Segundo, el pequeño agricultor debe buscar nichos de mercado muy específicos y pequeños y no grandes mercados mayoristas o supermercados. El restaurante del barrio, el hotel con una cocina de calidad, incluso, los grupos familiares de una comunidad determinada. Debe procurar, en definitiva, acercarse lo más posible al propio consumidor. La exigencia ineludible para mantener estos nichos es ofrecer una alta calidad en sus productos.
Tercero y último, agregarle valor a sus productos en forma artesanal. Picando y embolsando productos, deshidratando hortalizas, elaborando mermeladas, ahumando carnes, elaborando y preservando productos en vinagres, aceites, especias, etc., etc.
Puede que estas estrategias no apunten a futuros de grandes fortunas. Sin embargo, pueden lograrse futuros muy estables y seguros, donde el trabajo familiar puede irrogar un sustento en el mediano y largo plazo.
Si a un pequeño agricultor no le gusta este futuro y quiere realmente “volar” más alto de lo acostumbrado, la única vía es la asociatividad entre iguales, formando así una empresa de grandes proporciones entre cinco, diez, veinte o más productores.

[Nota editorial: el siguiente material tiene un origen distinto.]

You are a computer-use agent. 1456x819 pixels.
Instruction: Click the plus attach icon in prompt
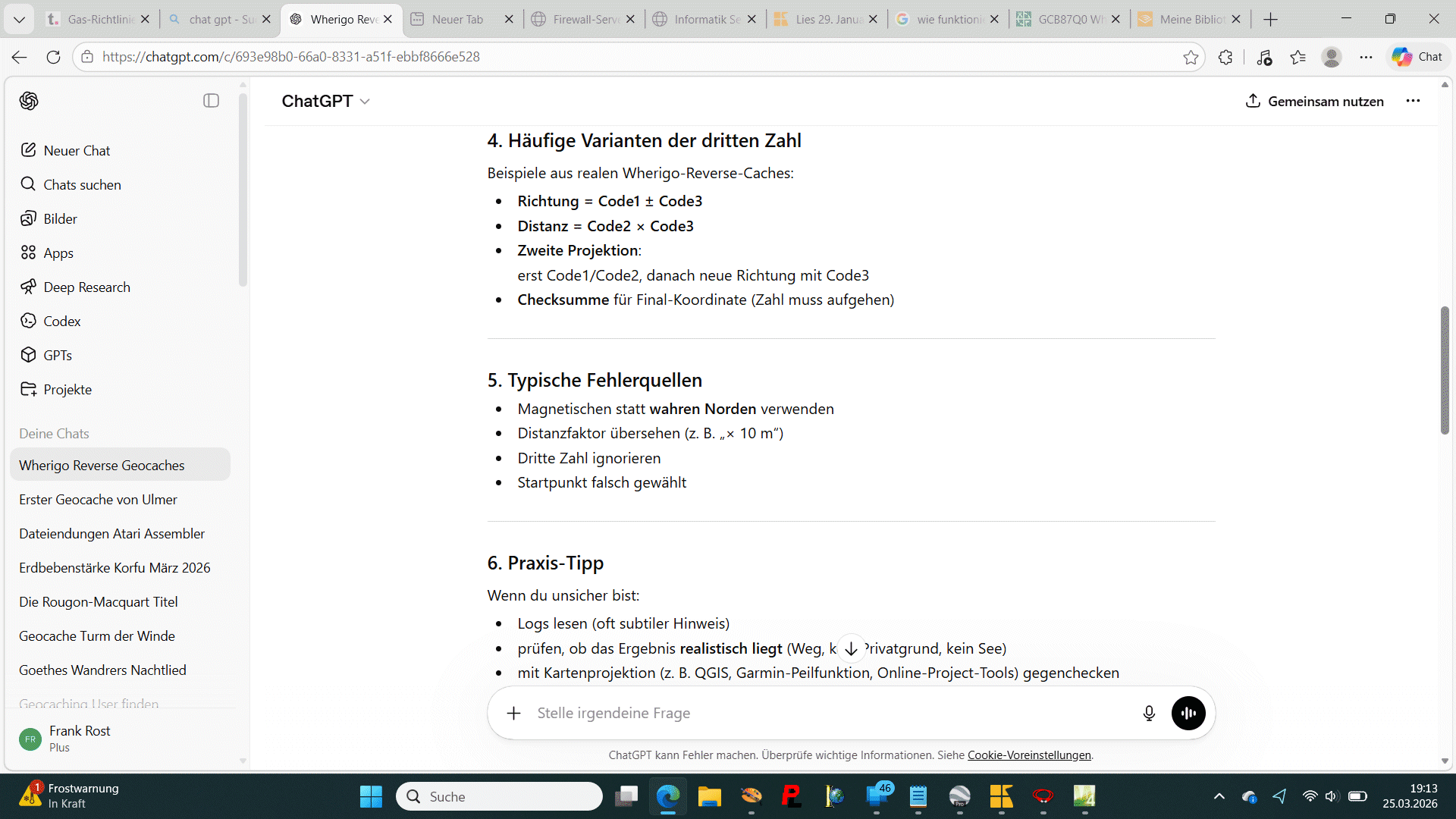514,713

Esta vía requiere sí, una suerte de grupo absolutamente afiatado, cohesionado, donde los problemas se traten y solucionen fríamente, cosa que en Chile no suele ocurrir.
Si no quiere asociarse y aún quiere ser motocultor, es decir, cultivador de un solo rubro o pocos, debe buscar la solución vía la llamada “agricultura de contrato”. Esto significa establecer un compromiso con una agroindustria donde esta última se comprometa a comprarle la producción al pequeño agricultor.